• **What needs to be done**
From the entries below, extract every line that includes the word "Choose".

%%

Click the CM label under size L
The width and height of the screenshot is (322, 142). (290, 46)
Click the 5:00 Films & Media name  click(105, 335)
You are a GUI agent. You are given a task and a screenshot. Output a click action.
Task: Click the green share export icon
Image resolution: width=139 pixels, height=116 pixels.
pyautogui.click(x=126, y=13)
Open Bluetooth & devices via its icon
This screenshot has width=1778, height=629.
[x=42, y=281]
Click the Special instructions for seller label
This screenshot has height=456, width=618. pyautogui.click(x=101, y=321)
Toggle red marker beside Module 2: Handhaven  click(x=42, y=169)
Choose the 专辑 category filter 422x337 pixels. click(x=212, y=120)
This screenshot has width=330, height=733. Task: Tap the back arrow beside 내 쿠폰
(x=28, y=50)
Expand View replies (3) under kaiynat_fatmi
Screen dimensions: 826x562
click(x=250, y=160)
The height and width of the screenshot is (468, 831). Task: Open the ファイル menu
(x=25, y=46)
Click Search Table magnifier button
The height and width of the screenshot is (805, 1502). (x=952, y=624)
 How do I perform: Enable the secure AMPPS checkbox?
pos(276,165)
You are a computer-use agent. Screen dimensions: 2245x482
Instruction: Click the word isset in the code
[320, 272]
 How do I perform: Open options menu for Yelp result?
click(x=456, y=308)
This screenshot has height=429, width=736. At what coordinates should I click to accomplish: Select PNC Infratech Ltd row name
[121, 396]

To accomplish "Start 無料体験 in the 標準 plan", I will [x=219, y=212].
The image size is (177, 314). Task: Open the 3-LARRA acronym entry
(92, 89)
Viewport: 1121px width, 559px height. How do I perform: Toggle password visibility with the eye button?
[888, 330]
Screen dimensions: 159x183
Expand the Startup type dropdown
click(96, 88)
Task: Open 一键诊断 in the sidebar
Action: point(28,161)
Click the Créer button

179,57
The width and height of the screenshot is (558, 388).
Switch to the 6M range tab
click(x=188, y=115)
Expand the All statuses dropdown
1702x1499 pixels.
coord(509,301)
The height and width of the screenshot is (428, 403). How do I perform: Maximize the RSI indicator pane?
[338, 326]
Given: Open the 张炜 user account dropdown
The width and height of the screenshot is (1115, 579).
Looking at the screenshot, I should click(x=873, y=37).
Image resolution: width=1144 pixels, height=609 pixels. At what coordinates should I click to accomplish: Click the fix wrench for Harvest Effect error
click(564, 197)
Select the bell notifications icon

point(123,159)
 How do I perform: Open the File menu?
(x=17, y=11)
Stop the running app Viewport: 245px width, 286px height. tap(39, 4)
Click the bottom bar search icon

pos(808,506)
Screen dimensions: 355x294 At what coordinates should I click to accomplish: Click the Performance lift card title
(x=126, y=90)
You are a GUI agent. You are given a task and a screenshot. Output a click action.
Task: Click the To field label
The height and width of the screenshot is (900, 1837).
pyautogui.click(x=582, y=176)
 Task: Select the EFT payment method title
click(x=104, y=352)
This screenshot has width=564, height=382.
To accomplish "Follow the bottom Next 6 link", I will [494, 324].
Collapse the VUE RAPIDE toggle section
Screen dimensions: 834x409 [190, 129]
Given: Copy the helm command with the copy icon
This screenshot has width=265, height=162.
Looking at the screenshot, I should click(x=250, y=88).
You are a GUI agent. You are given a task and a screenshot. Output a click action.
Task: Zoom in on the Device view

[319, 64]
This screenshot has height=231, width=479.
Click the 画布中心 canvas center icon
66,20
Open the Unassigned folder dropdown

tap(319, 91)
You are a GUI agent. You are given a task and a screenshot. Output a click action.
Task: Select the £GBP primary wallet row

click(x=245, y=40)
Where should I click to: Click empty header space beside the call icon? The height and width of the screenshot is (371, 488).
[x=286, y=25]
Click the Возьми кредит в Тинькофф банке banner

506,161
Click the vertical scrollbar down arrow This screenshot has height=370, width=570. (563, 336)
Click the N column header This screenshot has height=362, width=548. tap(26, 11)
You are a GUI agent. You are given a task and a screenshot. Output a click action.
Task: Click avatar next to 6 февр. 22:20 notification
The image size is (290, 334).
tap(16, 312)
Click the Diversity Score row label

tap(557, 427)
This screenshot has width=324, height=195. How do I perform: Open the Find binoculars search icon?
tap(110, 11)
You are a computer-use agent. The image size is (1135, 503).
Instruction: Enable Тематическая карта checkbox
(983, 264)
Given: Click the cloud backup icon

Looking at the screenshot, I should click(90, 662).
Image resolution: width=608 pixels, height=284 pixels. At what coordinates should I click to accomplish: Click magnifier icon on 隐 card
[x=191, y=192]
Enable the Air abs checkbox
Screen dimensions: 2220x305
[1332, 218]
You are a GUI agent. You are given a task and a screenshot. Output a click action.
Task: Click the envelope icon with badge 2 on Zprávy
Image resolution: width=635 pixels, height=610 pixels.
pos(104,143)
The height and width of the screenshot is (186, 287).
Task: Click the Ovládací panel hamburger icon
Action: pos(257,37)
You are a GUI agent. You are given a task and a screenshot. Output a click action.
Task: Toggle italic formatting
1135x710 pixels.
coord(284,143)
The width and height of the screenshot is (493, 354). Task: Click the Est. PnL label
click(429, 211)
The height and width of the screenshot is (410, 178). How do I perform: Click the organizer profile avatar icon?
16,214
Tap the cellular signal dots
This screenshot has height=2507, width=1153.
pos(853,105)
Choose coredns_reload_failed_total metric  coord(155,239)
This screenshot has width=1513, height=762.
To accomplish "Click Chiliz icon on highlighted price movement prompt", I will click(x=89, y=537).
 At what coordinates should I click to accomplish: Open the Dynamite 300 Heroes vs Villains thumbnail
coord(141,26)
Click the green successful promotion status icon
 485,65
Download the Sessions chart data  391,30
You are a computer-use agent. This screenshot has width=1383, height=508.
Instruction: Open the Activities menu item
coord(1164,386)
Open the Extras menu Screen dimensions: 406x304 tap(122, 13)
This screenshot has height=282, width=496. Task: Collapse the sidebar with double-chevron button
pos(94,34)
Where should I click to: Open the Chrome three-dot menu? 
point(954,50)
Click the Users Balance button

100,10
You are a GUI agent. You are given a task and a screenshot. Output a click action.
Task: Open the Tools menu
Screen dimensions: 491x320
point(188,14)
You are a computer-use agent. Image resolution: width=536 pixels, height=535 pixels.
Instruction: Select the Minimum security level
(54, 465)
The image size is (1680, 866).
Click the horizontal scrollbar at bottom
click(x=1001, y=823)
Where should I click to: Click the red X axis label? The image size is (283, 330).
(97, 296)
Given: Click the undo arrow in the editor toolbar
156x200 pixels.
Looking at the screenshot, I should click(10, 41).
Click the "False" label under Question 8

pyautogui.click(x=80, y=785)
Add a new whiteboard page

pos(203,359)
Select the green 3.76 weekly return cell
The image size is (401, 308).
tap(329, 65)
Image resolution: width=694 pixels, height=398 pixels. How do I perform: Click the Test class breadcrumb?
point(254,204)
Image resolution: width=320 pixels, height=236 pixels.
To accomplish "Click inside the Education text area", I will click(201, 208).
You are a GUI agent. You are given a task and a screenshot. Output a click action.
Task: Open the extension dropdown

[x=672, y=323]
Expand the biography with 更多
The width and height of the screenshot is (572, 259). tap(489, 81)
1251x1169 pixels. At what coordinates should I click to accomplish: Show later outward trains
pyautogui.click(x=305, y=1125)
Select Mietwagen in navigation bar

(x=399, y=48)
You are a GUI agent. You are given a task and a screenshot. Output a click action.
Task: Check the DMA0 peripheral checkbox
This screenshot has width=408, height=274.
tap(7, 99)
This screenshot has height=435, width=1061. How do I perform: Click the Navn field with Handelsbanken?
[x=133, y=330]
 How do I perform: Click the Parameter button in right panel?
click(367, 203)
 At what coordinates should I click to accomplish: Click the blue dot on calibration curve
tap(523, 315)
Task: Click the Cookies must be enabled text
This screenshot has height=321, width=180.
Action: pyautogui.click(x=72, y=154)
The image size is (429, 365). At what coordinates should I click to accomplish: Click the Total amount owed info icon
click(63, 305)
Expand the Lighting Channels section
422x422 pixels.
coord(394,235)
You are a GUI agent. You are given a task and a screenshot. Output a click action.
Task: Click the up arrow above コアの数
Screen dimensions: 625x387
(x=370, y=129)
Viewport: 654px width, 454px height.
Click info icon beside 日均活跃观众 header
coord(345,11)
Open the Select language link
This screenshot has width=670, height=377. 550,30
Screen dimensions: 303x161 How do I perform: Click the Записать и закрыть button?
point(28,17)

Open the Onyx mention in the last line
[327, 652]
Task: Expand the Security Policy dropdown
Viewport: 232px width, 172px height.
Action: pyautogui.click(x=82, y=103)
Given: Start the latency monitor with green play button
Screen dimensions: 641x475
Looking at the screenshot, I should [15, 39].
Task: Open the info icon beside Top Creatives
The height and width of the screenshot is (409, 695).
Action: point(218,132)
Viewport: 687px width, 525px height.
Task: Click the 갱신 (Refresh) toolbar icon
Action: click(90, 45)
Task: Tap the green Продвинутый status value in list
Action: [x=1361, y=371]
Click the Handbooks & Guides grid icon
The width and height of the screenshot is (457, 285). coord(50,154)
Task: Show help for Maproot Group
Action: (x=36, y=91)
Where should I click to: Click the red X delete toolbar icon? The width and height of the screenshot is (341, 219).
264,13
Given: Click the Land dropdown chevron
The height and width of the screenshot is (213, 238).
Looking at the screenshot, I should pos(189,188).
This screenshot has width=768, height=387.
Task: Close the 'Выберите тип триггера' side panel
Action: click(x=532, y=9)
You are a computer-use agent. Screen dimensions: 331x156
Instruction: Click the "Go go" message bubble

%%

• **Response to this task**
Choose the 专辑 category filter 422x337 pixels. click(x=212, y=120)
Choose coredns_reload_failed_total metric  coord(155,239)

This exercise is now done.